▶ _EXERCISE PROMPT_:
Would you set down the complete data below, exactly as shown?

▶ _MATERIAL FOR THIS EXERCISE_:
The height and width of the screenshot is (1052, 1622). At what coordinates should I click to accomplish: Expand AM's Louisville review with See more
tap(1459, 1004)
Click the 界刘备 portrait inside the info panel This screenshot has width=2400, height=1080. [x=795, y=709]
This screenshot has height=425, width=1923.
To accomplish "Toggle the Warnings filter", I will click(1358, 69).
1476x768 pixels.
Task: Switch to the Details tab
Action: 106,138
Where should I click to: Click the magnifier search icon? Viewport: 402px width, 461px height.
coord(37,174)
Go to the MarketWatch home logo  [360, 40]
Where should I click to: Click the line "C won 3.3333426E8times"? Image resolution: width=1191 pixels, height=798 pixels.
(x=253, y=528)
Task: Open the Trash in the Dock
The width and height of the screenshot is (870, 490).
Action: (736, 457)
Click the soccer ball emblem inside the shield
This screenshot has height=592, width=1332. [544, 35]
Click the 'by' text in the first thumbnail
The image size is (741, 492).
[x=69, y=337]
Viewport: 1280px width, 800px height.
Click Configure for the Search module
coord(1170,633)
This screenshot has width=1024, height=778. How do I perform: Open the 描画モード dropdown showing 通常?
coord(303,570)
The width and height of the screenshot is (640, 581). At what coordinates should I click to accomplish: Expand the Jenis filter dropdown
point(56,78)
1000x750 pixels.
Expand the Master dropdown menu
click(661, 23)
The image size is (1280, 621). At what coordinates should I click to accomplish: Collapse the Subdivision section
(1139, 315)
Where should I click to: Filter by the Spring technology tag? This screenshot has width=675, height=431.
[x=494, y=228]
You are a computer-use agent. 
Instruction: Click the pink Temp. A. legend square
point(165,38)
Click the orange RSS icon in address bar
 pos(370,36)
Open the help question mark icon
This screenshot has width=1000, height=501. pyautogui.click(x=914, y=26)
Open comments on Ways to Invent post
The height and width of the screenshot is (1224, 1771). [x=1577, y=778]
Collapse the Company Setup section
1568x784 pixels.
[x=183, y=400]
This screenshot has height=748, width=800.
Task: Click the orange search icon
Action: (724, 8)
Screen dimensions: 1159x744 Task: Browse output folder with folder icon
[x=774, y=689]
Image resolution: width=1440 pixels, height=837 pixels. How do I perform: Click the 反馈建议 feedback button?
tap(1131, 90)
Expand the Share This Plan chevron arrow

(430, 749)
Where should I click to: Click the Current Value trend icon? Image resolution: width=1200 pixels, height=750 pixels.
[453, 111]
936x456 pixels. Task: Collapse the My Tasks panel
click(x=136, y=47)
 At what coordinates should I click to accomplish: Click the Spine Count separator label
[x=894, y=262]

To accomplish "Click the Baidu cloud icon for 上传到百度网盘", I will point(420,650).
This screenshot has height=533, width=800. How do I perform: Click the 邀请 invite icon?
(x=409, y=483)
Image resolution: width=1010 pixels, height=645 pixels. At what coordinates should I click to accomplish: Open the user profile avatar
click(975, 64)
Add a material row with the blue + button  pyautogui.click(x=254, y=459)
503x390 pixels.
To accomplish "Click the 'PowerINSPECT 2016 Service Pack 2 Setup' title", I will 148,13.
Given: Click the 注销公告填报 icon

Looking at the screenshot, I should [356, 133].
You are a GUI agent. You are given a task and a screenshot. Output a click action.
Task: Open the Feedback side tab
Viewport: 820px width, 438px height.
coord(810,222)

▶ _YOUR SOLUTION_:
The height and width of the screenshot is (1052, 1622). At what coordinates should I click to accomplish: Expand AM's Louisville review with See more
tap(1459, 1004)
Click the 界刘备 portrait inside the info panel This screenshot has width=2400, height=1080. [x=795, y=709]
This screenshot has height=425, width=1923.
To accomplish "Toggle the Warnings filter", I will click(1358, 69).
1476x768 pixels.
Task: Switch to the Details tab
Action: 106,138
Where should I click to: Click the magnifier search icon? Viewport: 402px width, 461px height.
coord(37,174)
Go to the MarketWatch home logo  [360, 40]
Where should I click to: Click the line "C won 3.3333426E8times"? Image resolution: width=1191 pixels, height=798 pixels.
(x=253, y=528)
Task: Open the Trash in the Dock
The width and height of the screenshot is (870, 490).
Action: (736, 457)
Click the soccer ball emblem inside the shield
This screenshot has height=592, width=1332. [544, 35]
Click the 'by' text in the first thumbnail
The image size is (741, 492).
[x=69, y=337]
Viewport: 1280px width, 800px height.
Click Configure for the Search module
coord(1170,633)
This screenshot has width=1024, height=778. How do I perform: Open the 描画モード dropdown showing 通常?
coord(303,570)
The width and height of the screenshot is (640, 581). At what coordinates should I click to accomplish: Expand the Jenis filter dropdown
point(56,78)
1000x750 pixels.
Expand the Master dropdown menu
click(661, 23)
The image size is (1280, 621). At what coordinates should I click to accomplish: Collapse the Subdivision section
(1139, 315)
Where should I click to: Filter by the Spring technology tag? This screenshot has width=675, height=431.
[x=494, y=228]
You are a computer-use agent. 
Instruction: Click the pink Temp. A. legend square
point(165,38)
Click the orange RSS icon in address bar
 pos(370,36)
Open the help question mark icon
This screenshot has width=1000, height=501. pyautogui.click(x=914, y=26)
Open comments on Ways to Invent post
The height and width of the screenshot is (1224, 1771). [x=1577, y=778]
Collapse the Company Setup section
1568x784 pixels.
[x=183, y=400]
This screenshot has height=748, width=800.
Task: Click the orange search icon
Action: (724, 8)
Screen dimensions: 1159x744 Task: Browse output folder with folder icon
[x=774, y=689]
Image resolution: width=1440 pixels, height=837 pixels. How do I perform: Click the 反馈建议 feedback button?
tap(1131, 90)
Expand the Share This Plan chevron arrow

(430, 749)
Where should I click to: Click the Current Value trend icon? Image resolution: width=1200 pixels, height=750 pixels.
[453, 111]
936x456 pixels. Task: Collapse the My Tasks panel
click(x=136, y=47)
 At what coordinates should I click to accomplish: Click the Spine Count separator label
[x=894, y=262]

To accomplish "Click the Baidu cloud icon for 上传到百度网盘", I will point(420,650).
This screenshot has height=533, width=800. How do I perform: Click the 邀请 invite icon?
(x=409, y=483)
Image resolution: width=1010 pixels, height=645 pixels. At what coordinates should I click to accomplish: Open the user profile avatar
click(975, 64)
Add a material row with the blue + button  pyautogui.click(x=254, y=459)
503x390 pixels.
To accomplish "Click the 'PowerINSPECT 2016 Service Pack 2 Setup' title", I will 148,13.
Given: Click the 注销公告填报 icon

Looking at the screenshot, I should [356, 133].
You are a GUI agent. You are given a task and a screenshot. Output a click action.
Task: Open the Feedback side tab
Viewport: 820px width, 438px height.
coord(810,222)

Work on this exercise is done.